# [Word and element location data]
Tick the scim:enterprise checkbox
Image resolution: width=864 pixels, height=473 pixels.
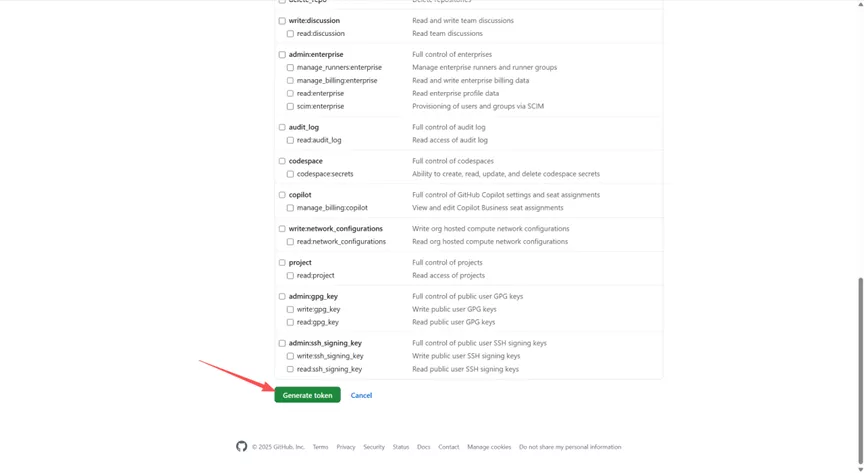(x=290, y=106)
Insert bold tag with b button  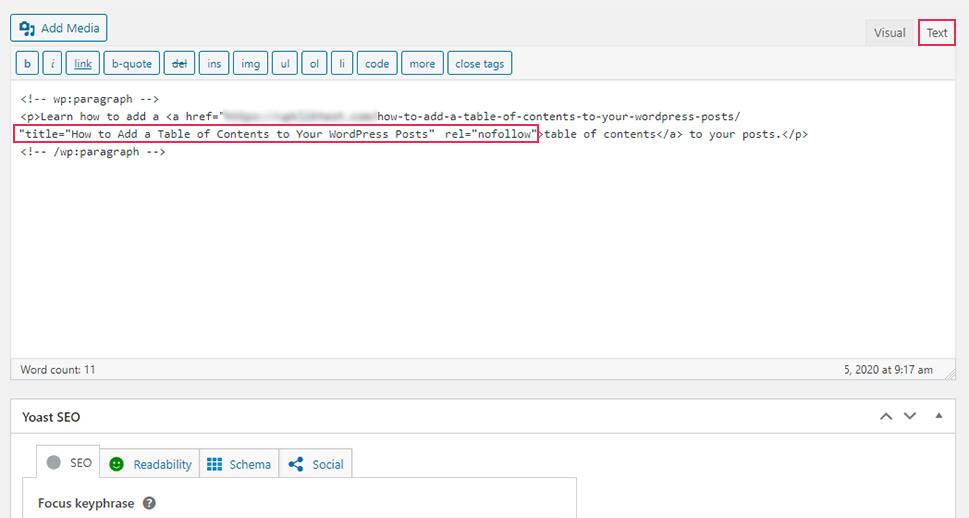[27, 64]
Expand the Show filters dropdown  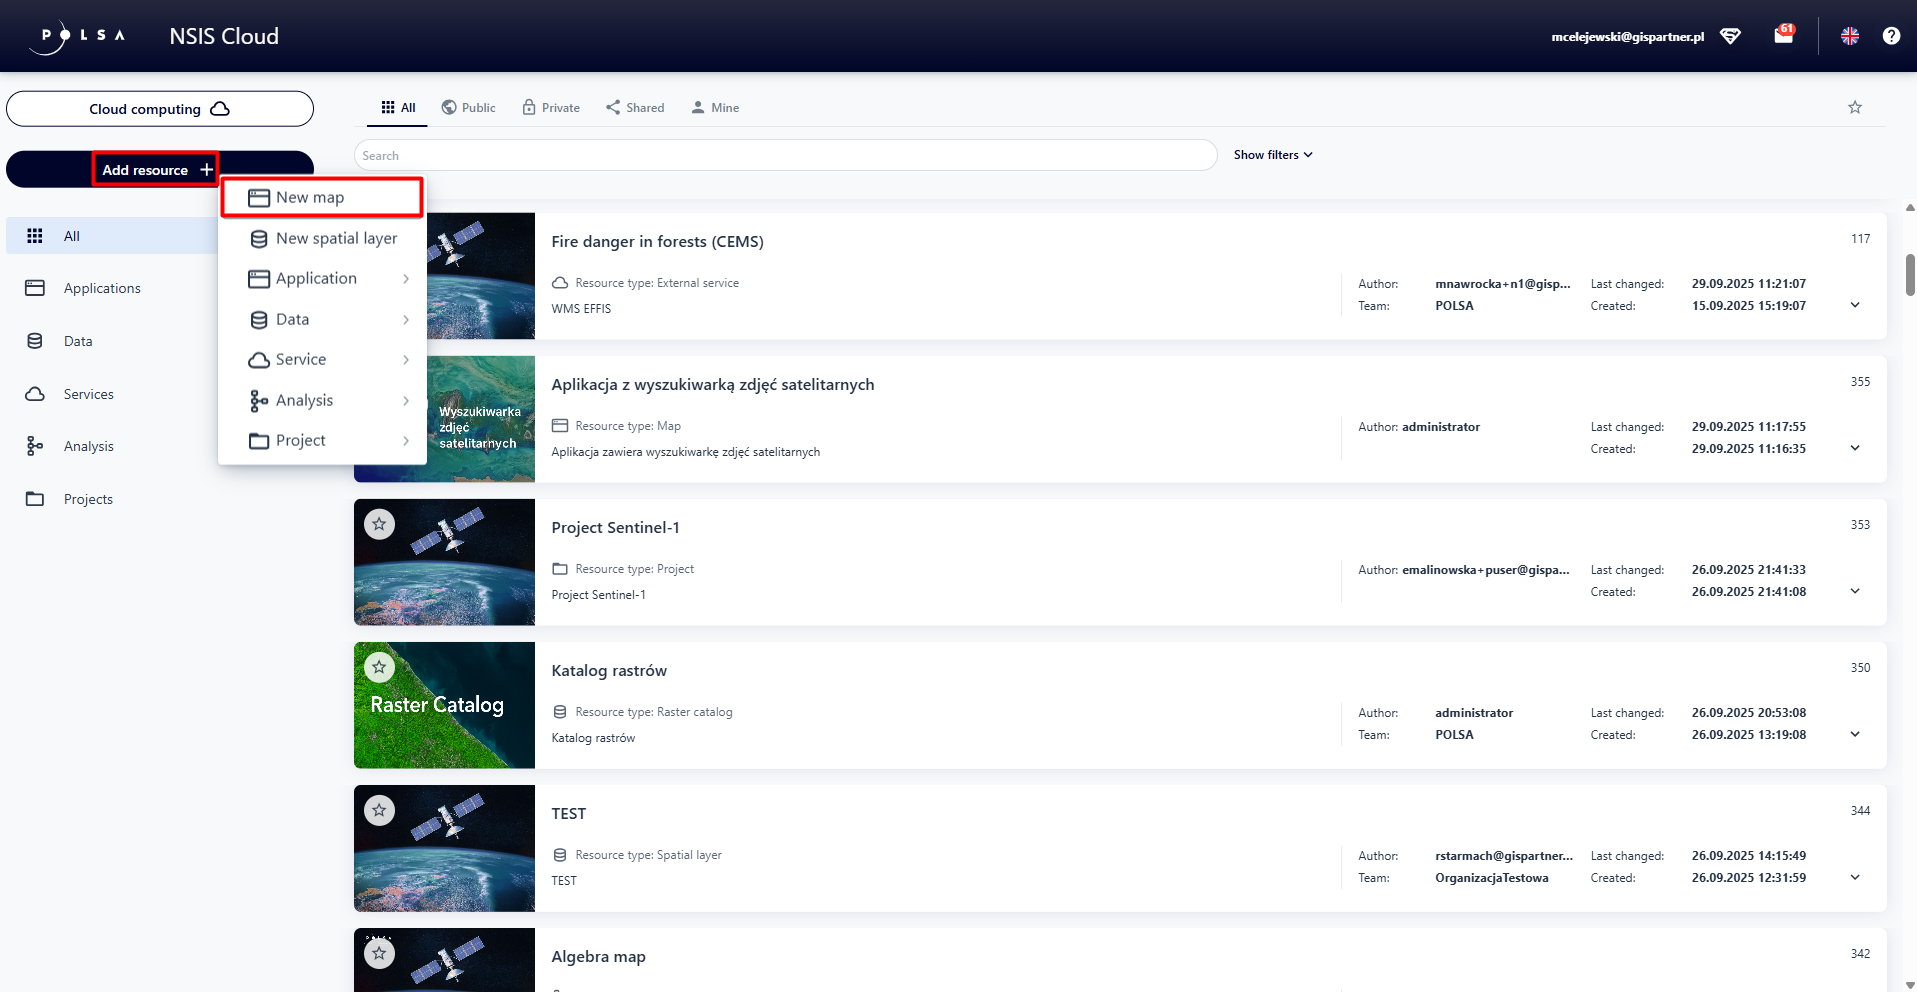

# [Requirements]
Copy every row above that contains the string "Image", and treat uppercase and lowercase letters as different.

# [Task answer]
Image resolution: width=864 pixels, height=473 pixels.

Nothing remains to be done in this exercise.